Aim of the exercise
Filter the records below, keeping each line that holds the word "chevron" and copying it unchanged. Case counts.

[Stored data entries]

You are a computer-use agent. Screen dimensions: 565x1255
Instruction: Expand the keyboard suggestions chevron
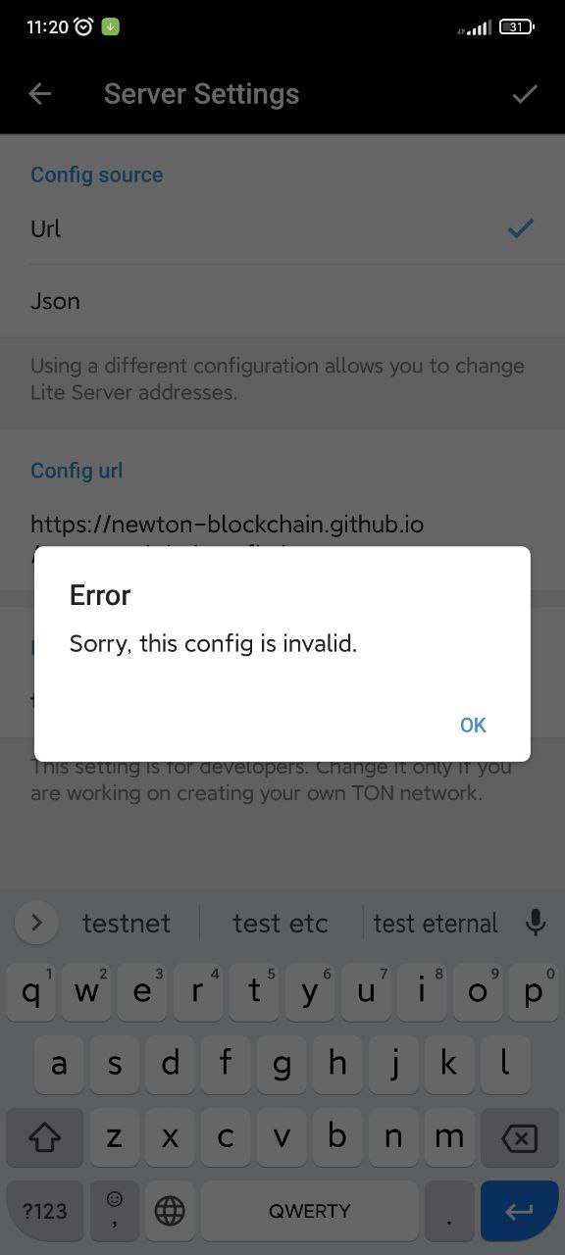click(37, 923)

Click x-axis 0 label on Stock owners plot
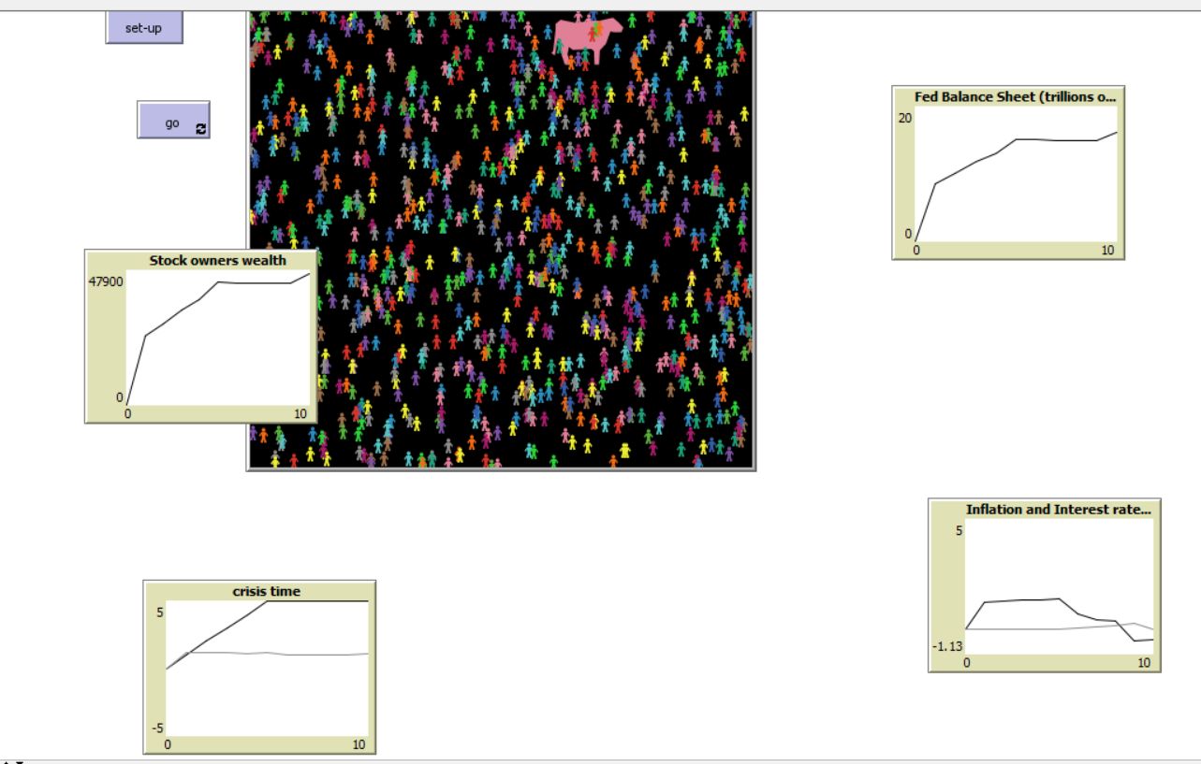(128, 414)
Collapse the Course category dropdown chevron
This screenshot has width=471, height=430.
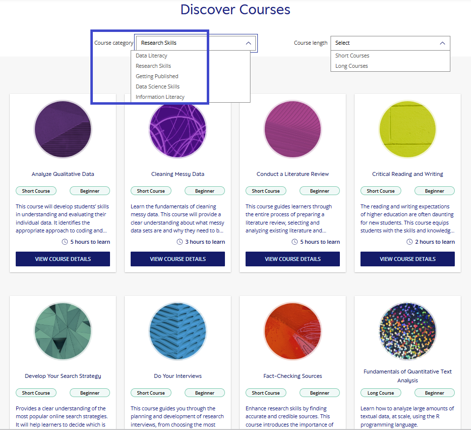point(248,43)
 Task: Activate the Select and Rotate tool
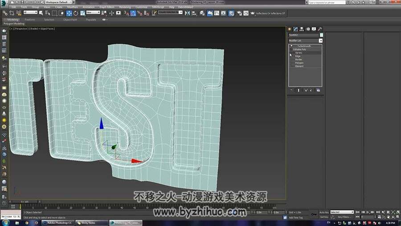[76, 13]
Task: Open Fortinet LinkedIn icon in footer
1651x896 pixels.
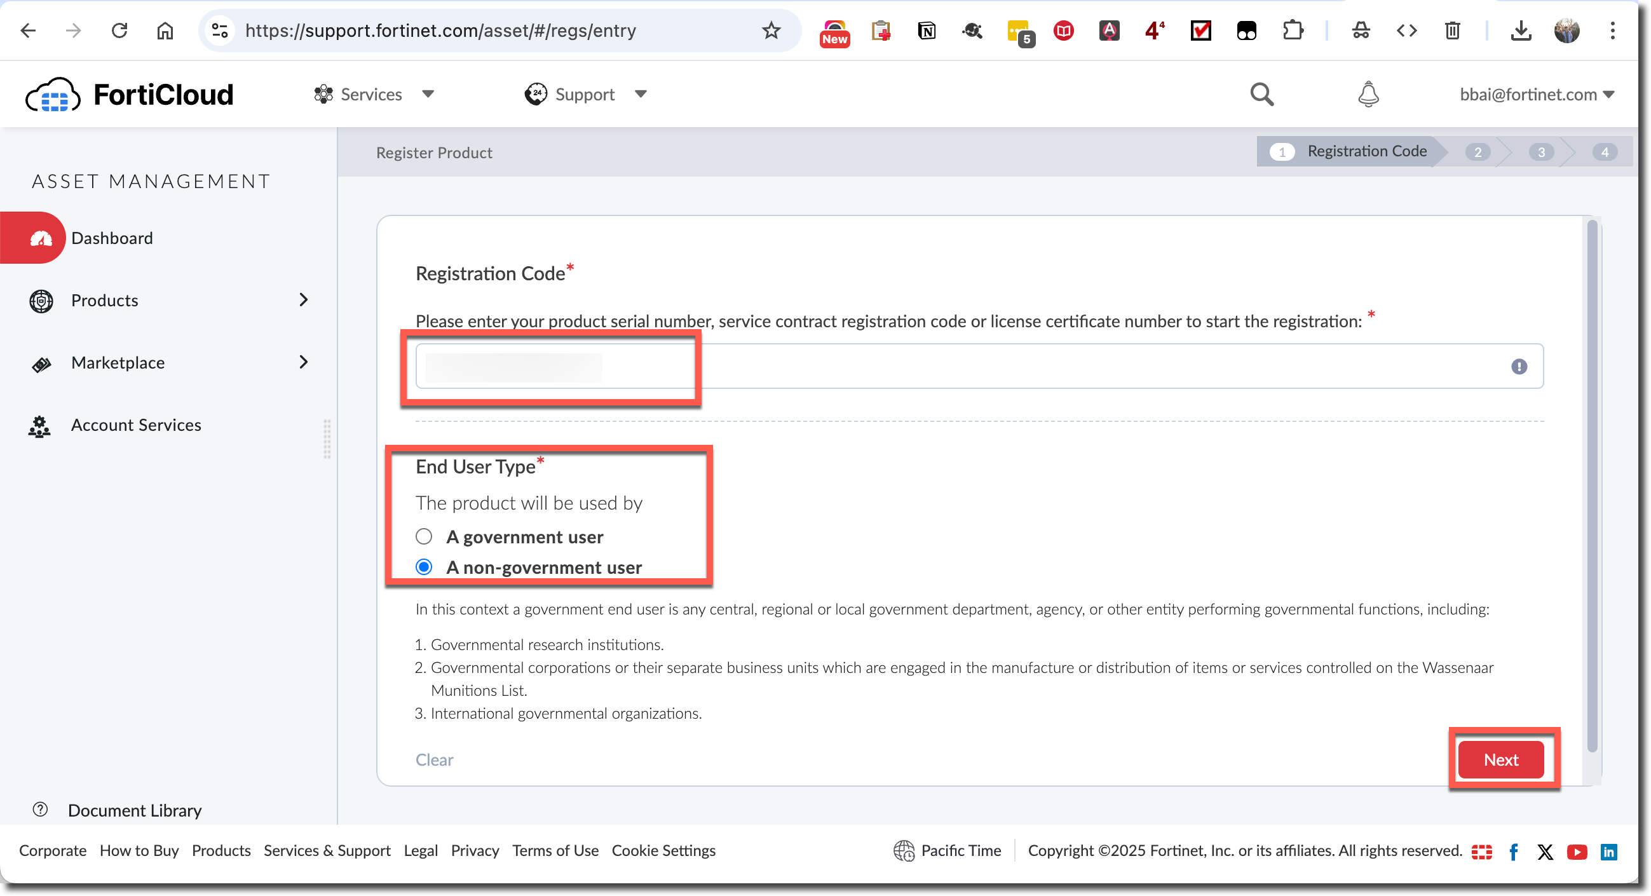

Answer in full
Instruction: Expand the keyboard suggestions chevron
Collapse the Course category dropdown chevron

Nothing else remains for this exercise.